Wednesday, October 27, 2010

Treasurys slip on more supply and Fed fears

Dees Illustration
Associated Press

NEW YORK — Treasury prices slid on Wednesday as the government pushed more bonds into the market and traders feared the Federal Reserve won't buy as many bonds as they had hoped.

In its third bond auction this week, the Treasury sold $35 billion in five-year notes at a yield of 1.33 percent. That's a slightly higher borrowing rate than what the government received in September's sale of five-year notes.

The Treasury fared better in this week's previous auctions, getting the cheapest rates on record for two-year notes and five-year inflation-protected bonds.

Buyers placed bids for 2.82 times the amount of five-year notes up for sale, the weakest show of demand in four months but still above the 12-month average.


Treasurys dipped early in the day after a story in the Wall Street Journal reported the Fed's bond buying program may wind up smaller than many thought. The report said the Fed would likely target a few hundred billion dollars in Treasury bonds after its meeting Nov. 3. Wall Street economists and bond traders had expected much more. Estimates ranged from $500 million to more than $1 trillion.

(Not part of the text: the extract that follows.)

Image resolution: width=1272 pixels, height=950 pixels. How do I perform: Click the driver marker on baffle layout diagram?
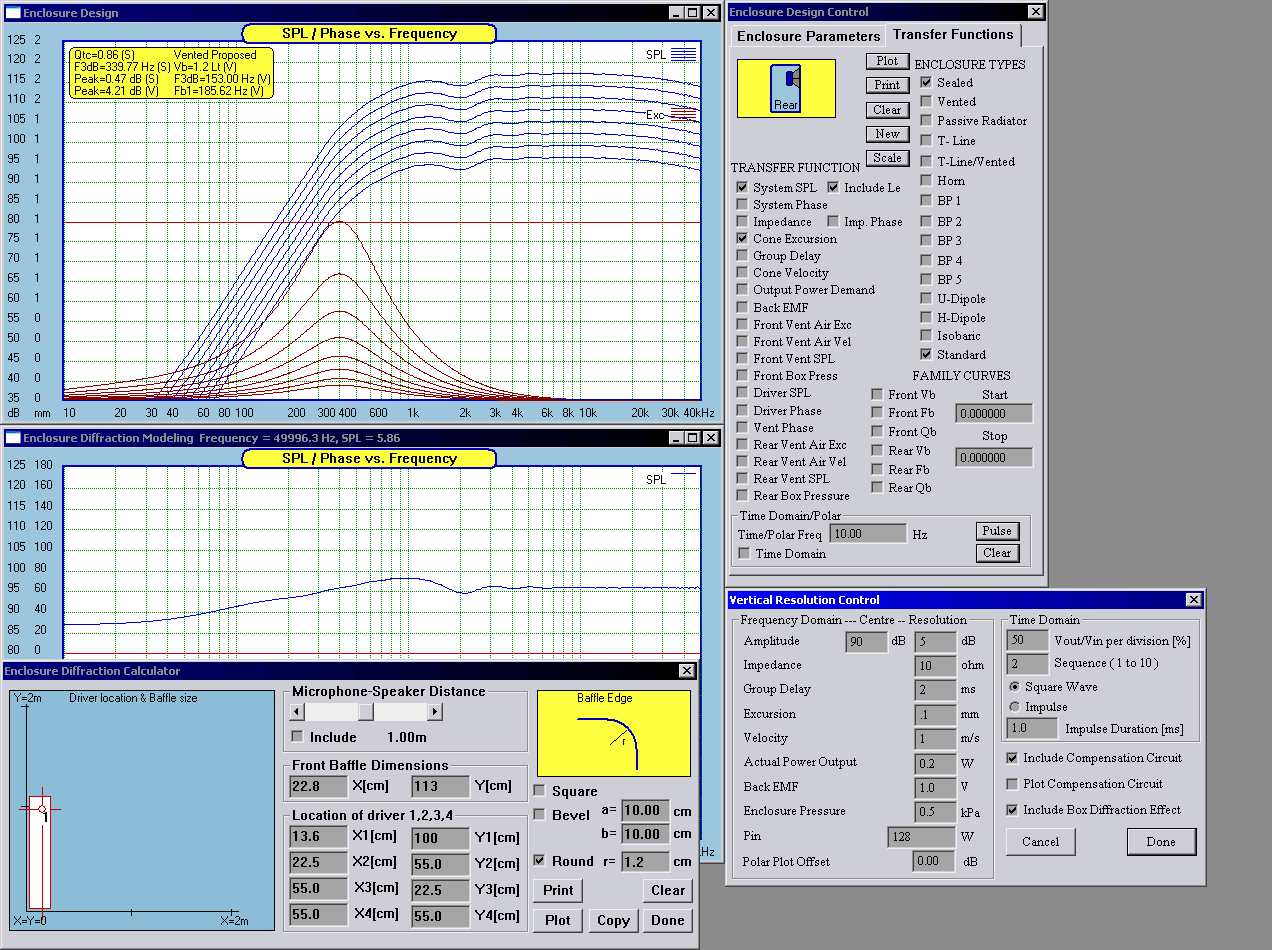point(42,809)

The 10-year note lost 65.6 cents to $99.12. The drop pushed the yield from 2.64 percent Tuesday to 2.72 percent. Bond prices and yields move in opposite directions.

The 30-year long bond fell 96.8 cents to $96.87, raising the yield from 3.99 percent to 4.05 percent. The yield on the two-year inched up from 0.40 percent to 0.41 percent.

The last of this week's auctions comes Thursday with the sale of $29 billion in seven-year notes. The Treasury expects to raise a total of $109 billion in this week's four auctions.

In Treasury bill trading, the three-month T-bill paid a 0.13 percent yield at a 0.14 percent discount.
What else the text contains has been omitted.